§ WHAT IS BEING ASKED: In the listing below, the answer starts at the line that has "Fraunhofer IML (914, 795)" and stops after the line that has "Fraunhofer IMS (915, 808)"; please repeat that part exactly and nothing more.
====== SUPPLIED DATA
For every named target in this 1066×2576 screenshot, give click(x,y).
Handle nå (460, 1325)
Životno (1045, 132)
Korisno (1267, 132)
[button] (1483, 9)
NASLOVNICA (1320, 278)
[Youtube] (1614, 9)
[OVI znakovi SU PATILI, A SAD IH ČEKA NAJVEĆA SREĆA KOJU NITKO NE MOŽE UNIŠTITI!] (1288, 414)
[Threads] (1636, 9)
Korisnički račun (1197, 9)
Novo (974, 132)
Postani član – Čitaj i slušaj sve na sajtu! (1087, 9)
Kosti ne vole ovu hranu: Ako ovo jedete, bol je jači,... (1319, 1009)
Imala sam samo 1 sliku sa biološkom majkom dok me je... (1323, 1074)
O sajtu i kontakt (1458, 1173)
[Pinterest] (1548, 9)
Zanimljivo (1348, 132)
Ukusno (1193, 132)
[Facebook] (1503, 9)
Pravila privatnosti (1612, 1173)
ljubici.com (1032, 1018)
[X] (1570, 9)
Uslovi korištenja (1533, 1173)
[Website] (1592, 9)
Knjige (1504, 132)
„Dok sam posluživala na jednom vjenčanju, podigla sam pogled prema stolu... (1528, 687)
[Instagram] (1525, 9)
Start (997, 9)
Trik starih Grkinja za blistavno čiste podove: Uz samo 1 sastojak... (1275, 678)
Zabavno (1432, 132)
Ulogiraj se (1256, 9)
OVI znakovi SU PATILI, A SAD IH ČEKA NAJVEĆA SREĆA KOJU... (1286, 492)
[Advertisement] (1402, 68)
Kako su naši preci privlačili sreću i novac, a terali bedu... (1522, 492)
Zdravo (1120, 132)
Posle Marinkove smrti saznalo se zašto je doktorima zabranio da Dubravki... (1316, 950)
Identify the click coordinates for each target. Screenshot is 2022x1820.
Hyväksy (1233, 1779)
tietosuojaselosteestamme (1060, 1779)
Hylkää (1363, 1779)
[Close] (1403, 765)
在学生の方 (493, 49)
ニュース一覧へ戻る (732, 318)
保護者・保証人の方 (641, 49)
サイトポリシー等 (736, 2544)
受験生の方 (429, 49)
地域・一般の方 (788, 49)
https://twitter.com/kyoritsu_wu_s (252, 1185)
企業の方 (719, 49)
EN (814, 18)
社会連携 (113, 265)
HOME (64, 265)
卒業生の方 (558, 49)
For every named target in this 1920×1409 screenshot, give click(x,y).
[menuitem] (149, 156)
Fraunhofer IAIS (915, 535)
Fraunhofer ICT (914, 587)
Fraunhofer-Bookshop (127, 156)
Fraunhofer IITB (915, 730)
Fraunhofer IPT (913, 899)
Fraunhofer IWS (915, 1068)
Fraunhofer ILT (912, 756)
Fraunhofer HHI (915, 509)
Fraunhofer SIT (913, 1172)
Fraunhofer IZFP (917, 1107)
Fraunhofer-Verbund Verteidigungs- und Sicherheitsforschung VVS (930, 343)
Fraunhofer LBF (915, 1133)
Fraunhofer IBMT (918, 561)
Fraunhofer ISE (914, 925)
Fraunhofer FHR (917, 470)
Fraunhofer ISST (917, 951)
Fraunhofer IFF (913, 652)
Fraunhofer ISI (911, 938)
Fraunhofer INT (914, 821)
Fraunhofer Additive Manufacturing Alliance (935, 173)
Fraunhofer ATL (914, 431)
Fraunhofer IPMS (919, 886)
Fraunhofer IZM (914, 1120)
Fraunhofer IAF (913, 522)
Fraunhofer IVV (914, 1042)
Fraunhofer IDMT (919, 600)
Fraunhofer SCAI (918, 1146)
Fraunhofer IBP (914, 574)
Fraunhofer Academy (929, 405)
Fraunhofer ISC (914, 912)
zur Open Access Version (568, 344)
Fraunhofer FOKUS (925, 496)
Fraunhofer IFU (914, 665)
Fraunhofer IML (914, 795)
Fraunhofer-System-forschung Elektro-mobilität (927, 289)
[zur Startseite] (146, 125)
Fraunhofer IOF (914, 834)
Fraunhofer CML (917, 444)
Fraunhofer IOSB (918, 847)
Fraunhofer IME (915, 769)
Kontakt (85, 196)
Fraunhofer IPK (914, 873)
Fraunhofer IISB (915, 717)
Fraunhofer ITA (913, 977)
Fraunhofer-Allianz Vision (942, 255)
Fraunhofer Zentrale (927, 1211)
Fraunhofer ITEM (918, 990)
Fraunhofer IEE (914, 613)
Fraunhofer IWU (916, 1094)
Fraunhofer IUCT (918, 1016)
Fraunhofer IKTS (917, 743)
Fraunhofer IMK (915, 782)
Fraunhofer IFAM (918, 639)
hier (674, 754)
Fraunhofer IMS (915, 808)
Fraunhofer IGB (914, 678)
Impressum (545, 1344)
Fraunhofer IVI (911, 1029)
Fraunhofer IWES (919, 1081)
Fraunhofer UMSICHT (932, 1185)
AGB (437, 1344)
============
§ EXERCISE RESULT:
Fraunhofer IML (914, 795)
Fraunhofer-System-forschung Elektro-mobilität (927, 289)
[zur Startseite] (146, 125)
Fraunhofer IOF (914, 834)
Fraunhofer CML (917, 444)
Fraunhofer IOSB (918, 847)
Fraunhofer IME (915, 769)
Kontakt (85, 196)
Fraunhofer IPK (914, 873)
Fraunhofer IISB (915, 717)
Fraunhofer ITA (913, 977)
Fraunhofer-Allianz Vision (942, 255)
Fraunhofer Zentrale (927, 1211)
Fraunhofer ITEM (918, 990)
Fraunhofer IEE (914, 613)
Fraunhofer IWU (916, 1094)
Fraunhofer IUCT (918, 1016)
Fraunhofer IKTS (917, 743)
Fraunhofer IMK (915, 782)
Fraunhofer IFAM (918, 639)
hier (674, 754)
Fraunhofer IMS (915, 808)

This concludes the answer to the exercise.